====== Information supplied

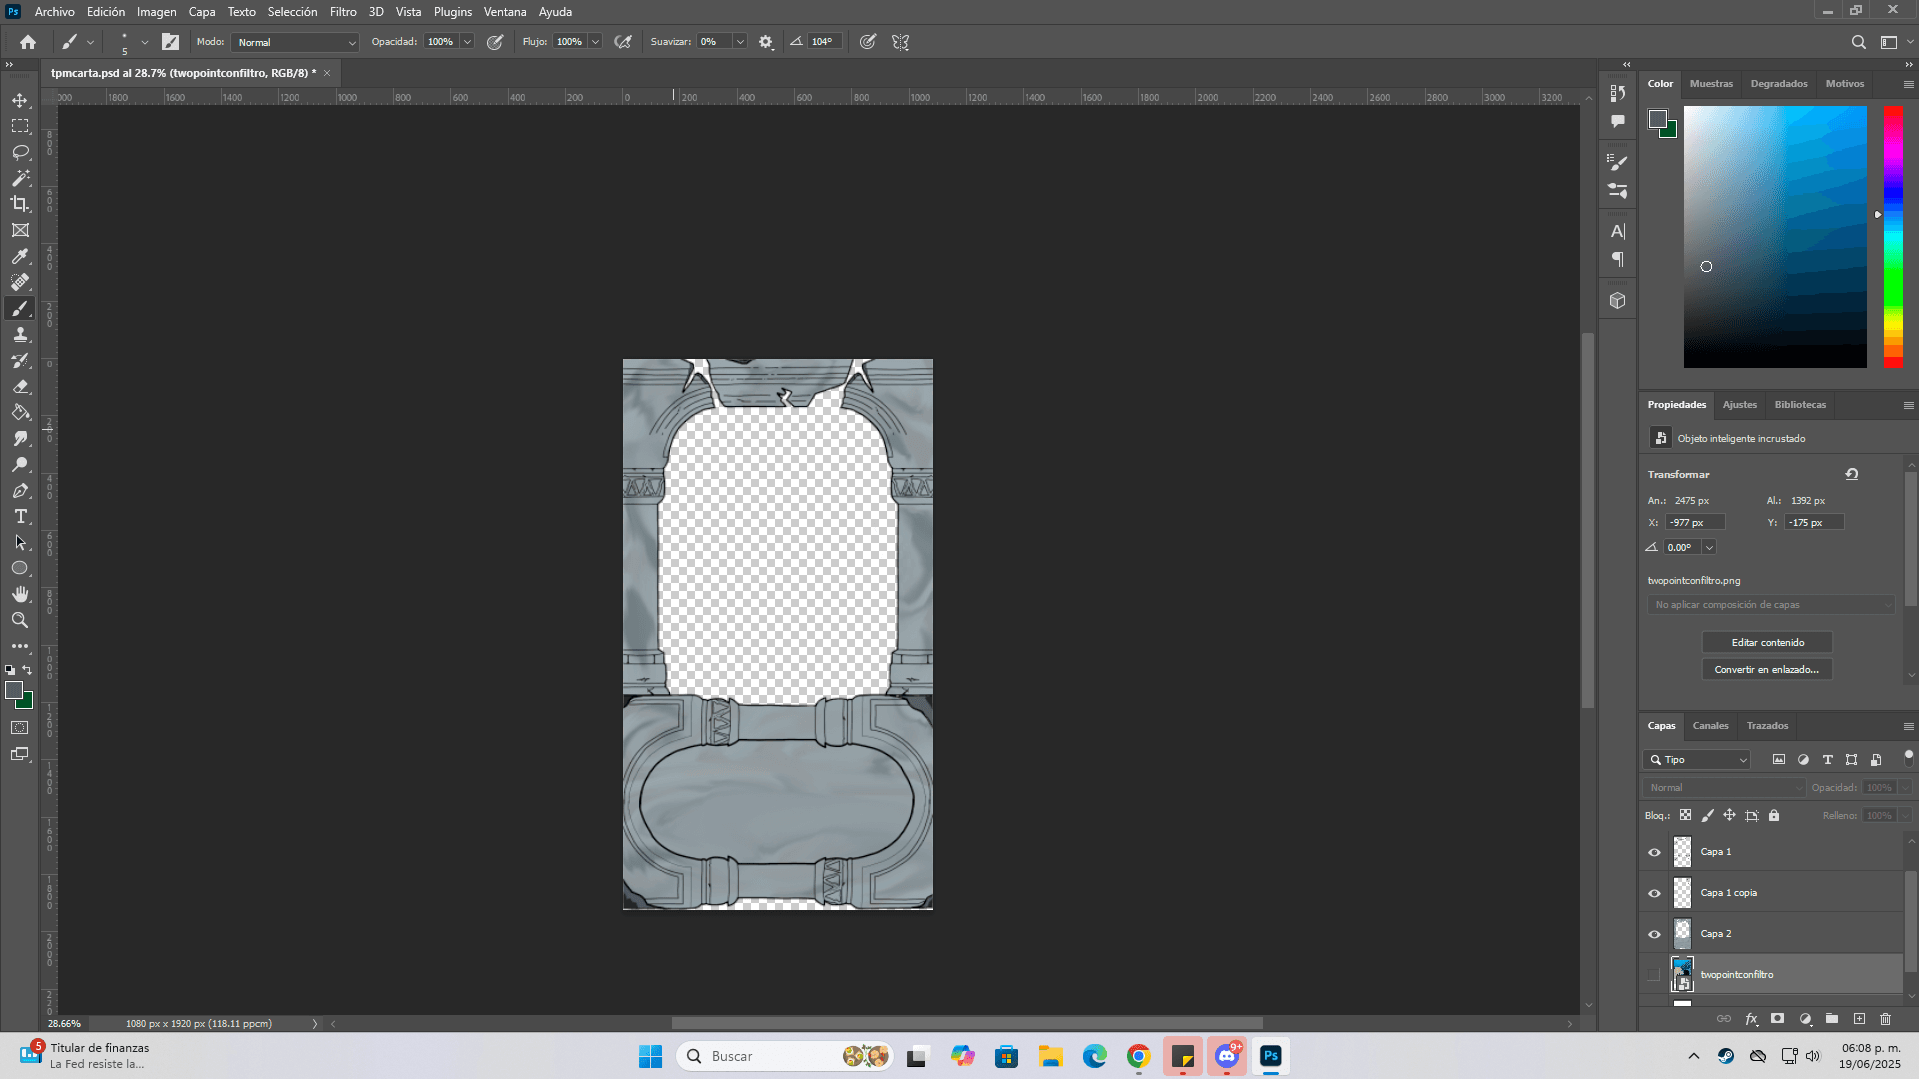Open the brush Modo Normal dropdown

pyautogui.click(x=295, y=42)
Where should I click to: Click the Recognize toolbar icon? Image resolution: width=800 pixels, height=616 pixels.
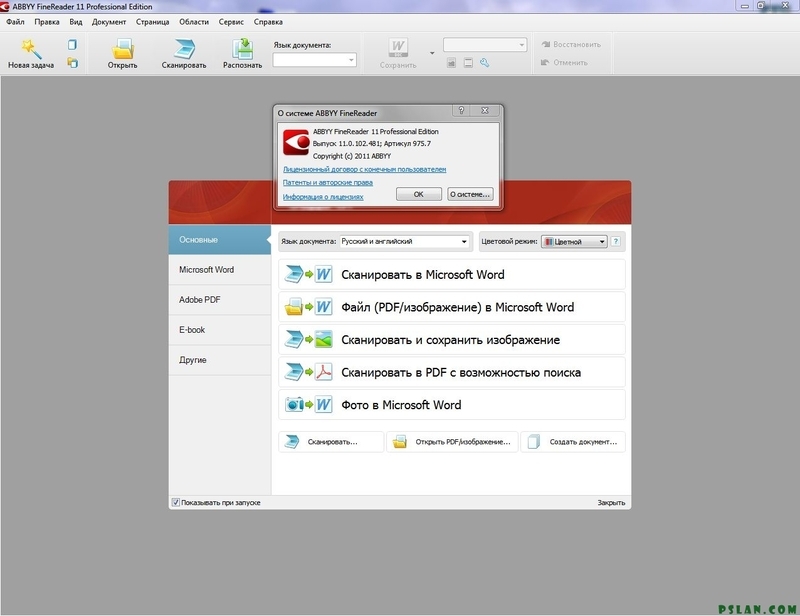[x=242, y=49]
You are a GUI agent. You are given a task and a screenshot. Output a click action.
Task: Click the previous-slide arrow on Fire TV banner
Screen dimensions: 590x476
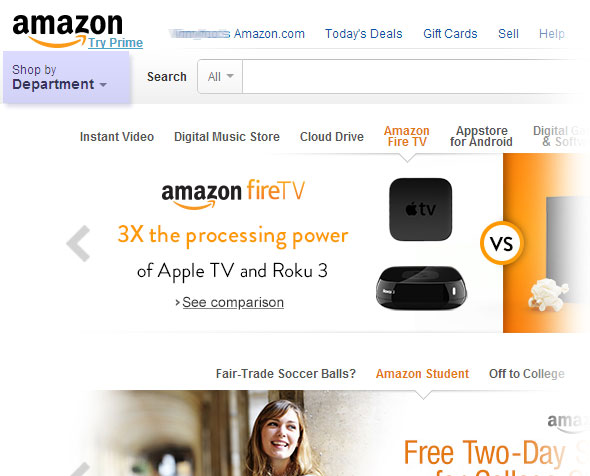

============

Your assignment —
Extract the run of lines beginning with the line that holds "Where should I" and ending at the last line of the data, inclusive. Exclude any pictures from the copy.

Answer section —
Where should I click to: Click the Recognize toolbar icon? Image resolution: width=800 pixels, height=616 pixels.
[x=242, y=49]
You are a GUI agent. You are given a task and a screenshot. Output a click action.
Task: Click the previous-slide arrow on Fire TV banner
Screen dimensions: 590x476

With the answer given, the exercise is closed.